| PROVIDED MATERIAL |
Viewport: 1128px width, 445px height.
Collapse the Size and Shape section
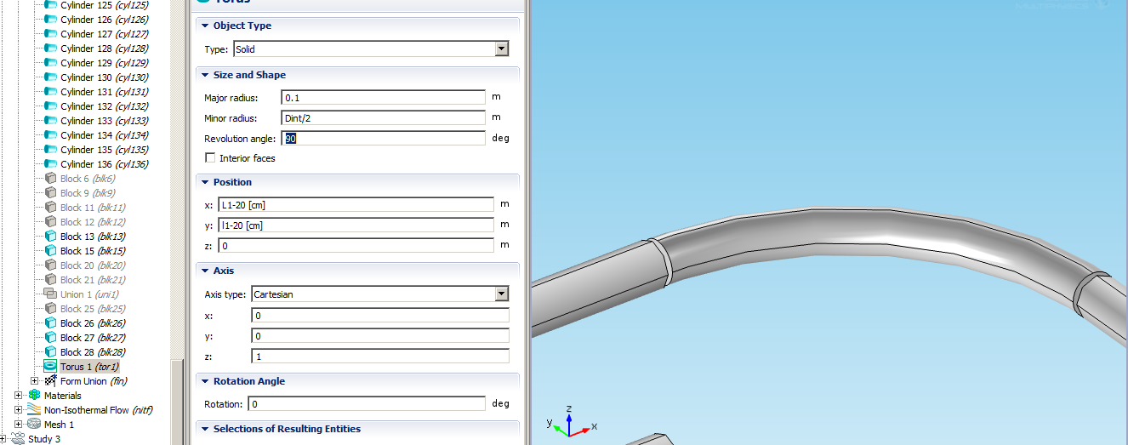pyautogui.click(x=205, y=75)
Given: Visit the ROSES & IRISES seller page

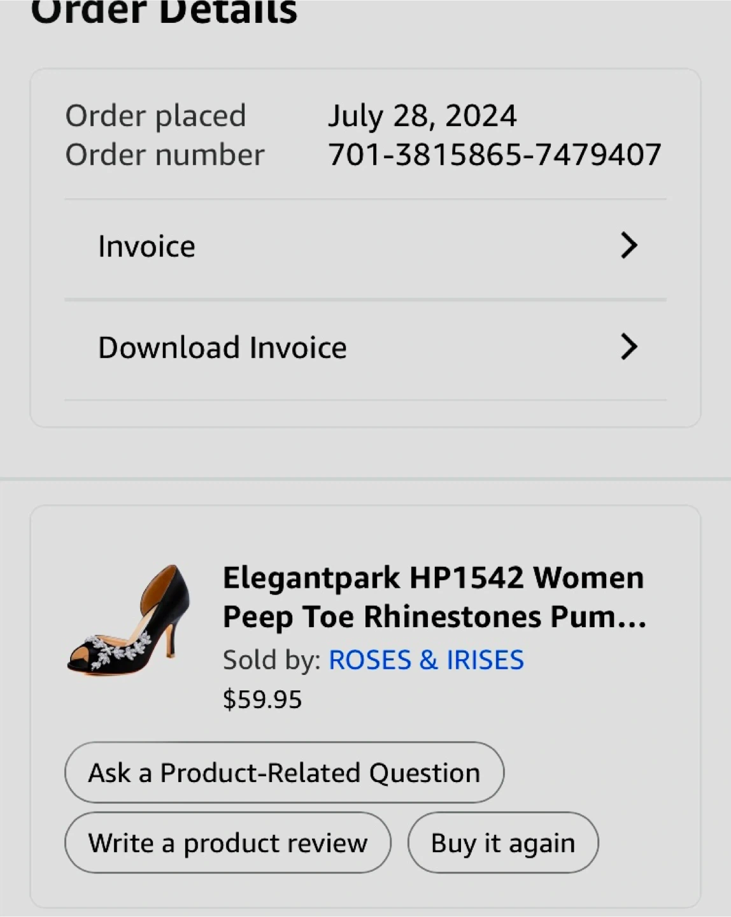Looking at the screenshot, I should [x=426, y=660].
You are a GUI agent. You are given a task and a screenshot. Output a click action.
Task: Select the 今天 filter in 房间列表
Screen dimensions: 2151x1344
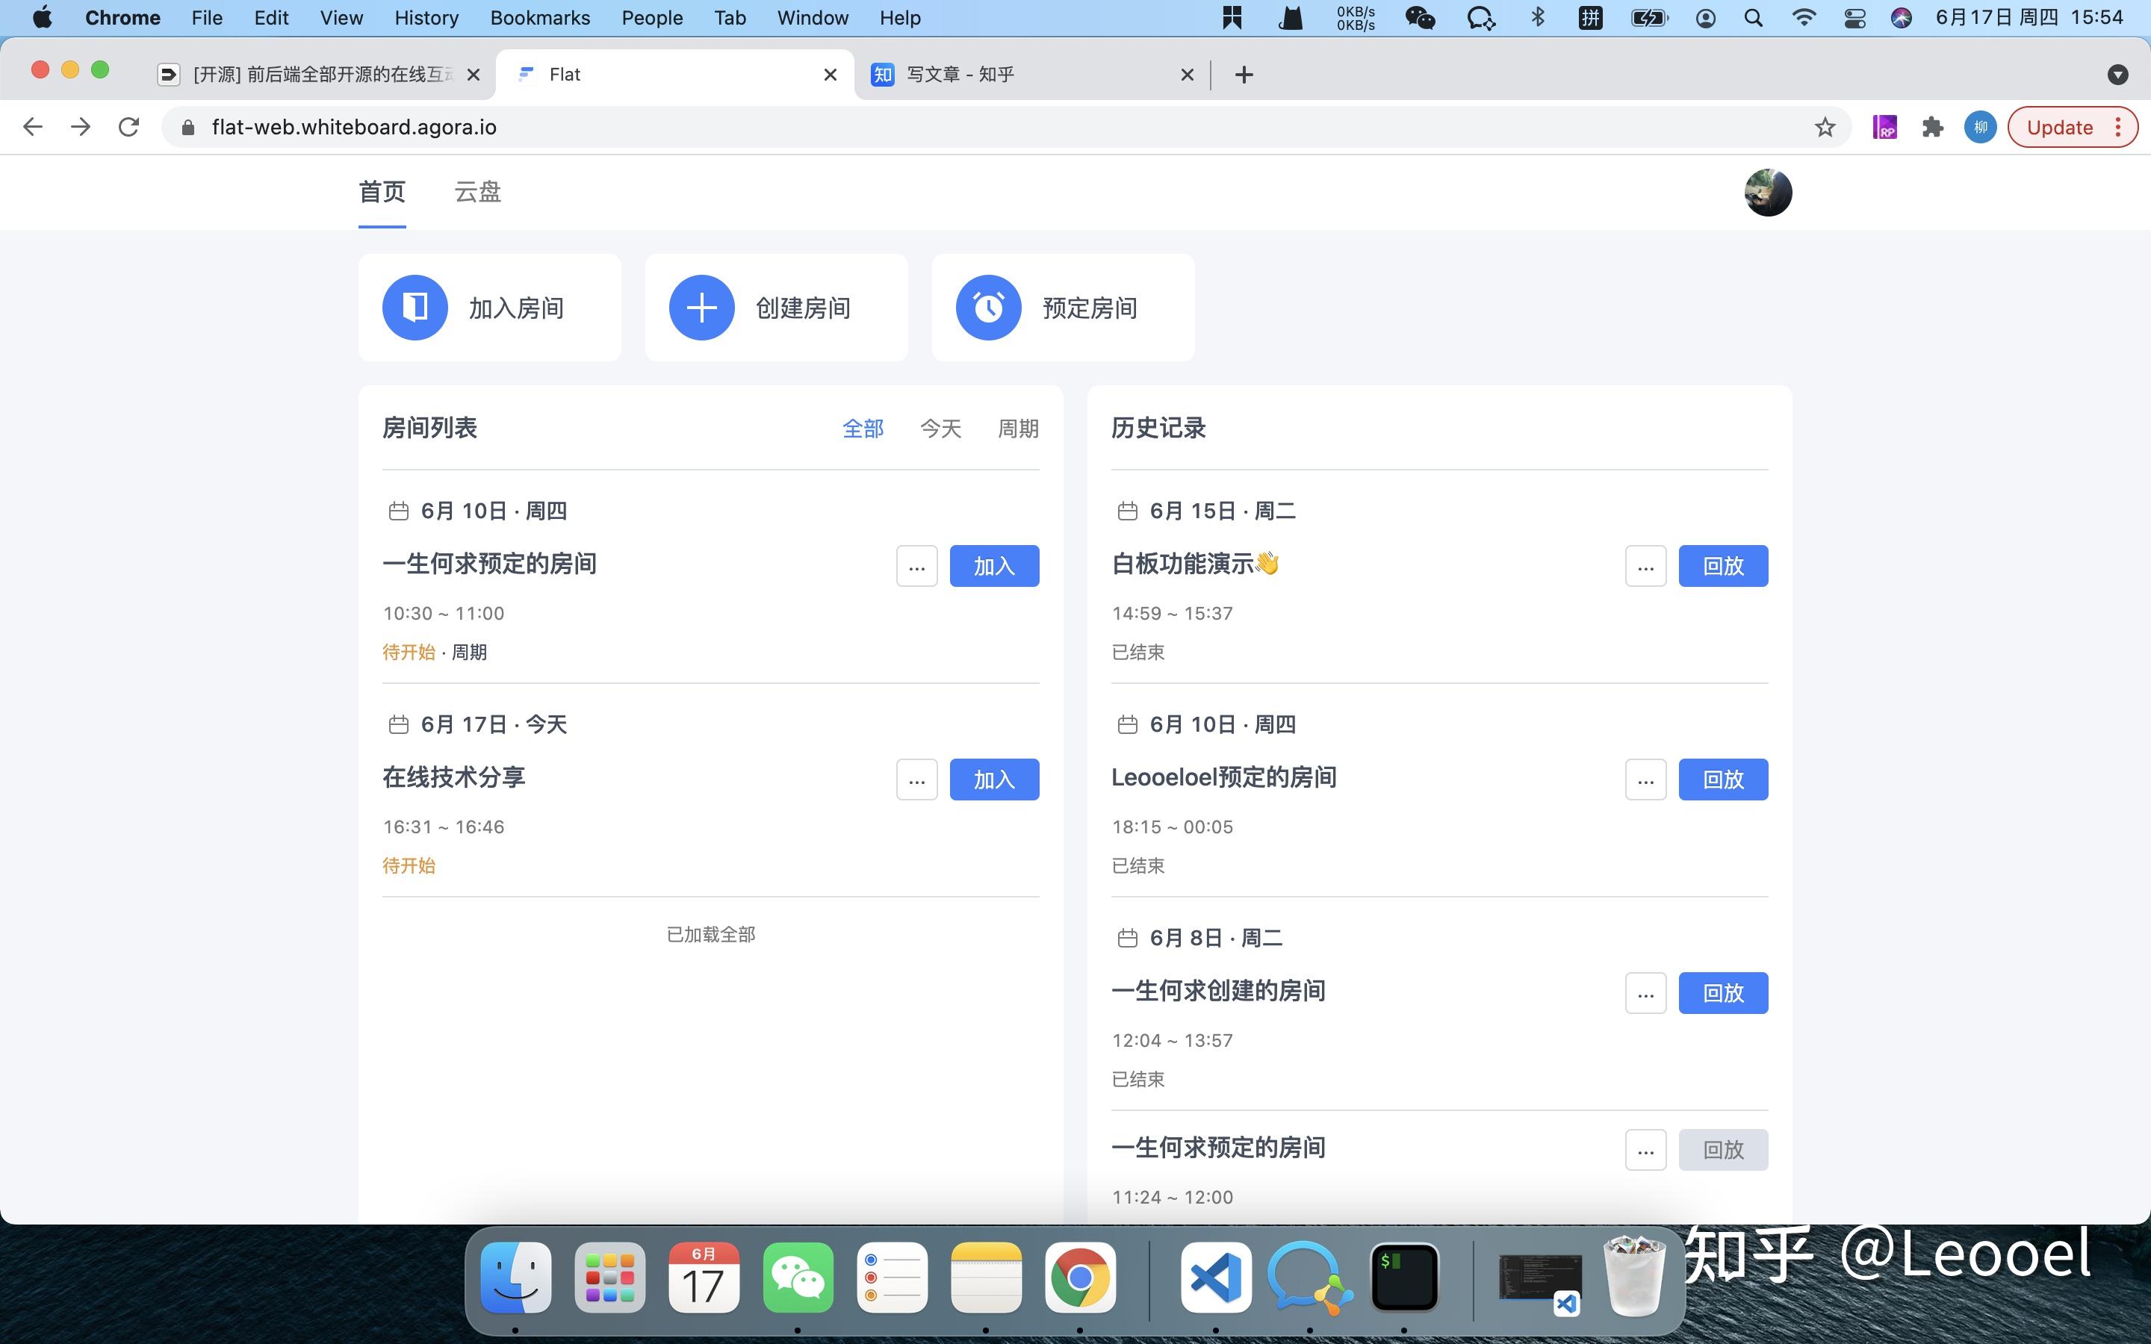[940, 428]
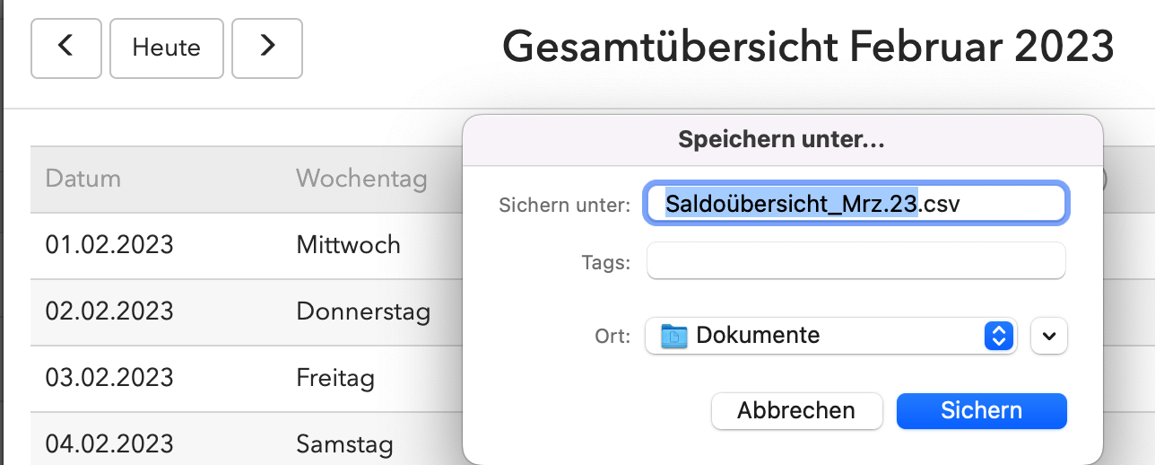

| TASK INSTRUCTIONS |
Arrange every line of the records above as a JSON list of strings, one string per line, skipping blank lines and leaving out the pictures.

| SOLUTION TO THE PROBLEM |
[
  "Viewport: 1128px width, 445px height.",
  "Collapse the Size and Shape section",
  "pyautogui.click(x=205, y=75)",
  "Given: Visit the ROSES & IRISES seller page",
  "Looking at the screenshot, I should [x=426, y=660].",
  "You are a GUI agent. You are given a task and a screenshot. Output a click action.",
  "Task: Select the 今天 filter in 房间列表",
  "Screen dimensions: 2151x1344",
  "[940, 428]"
]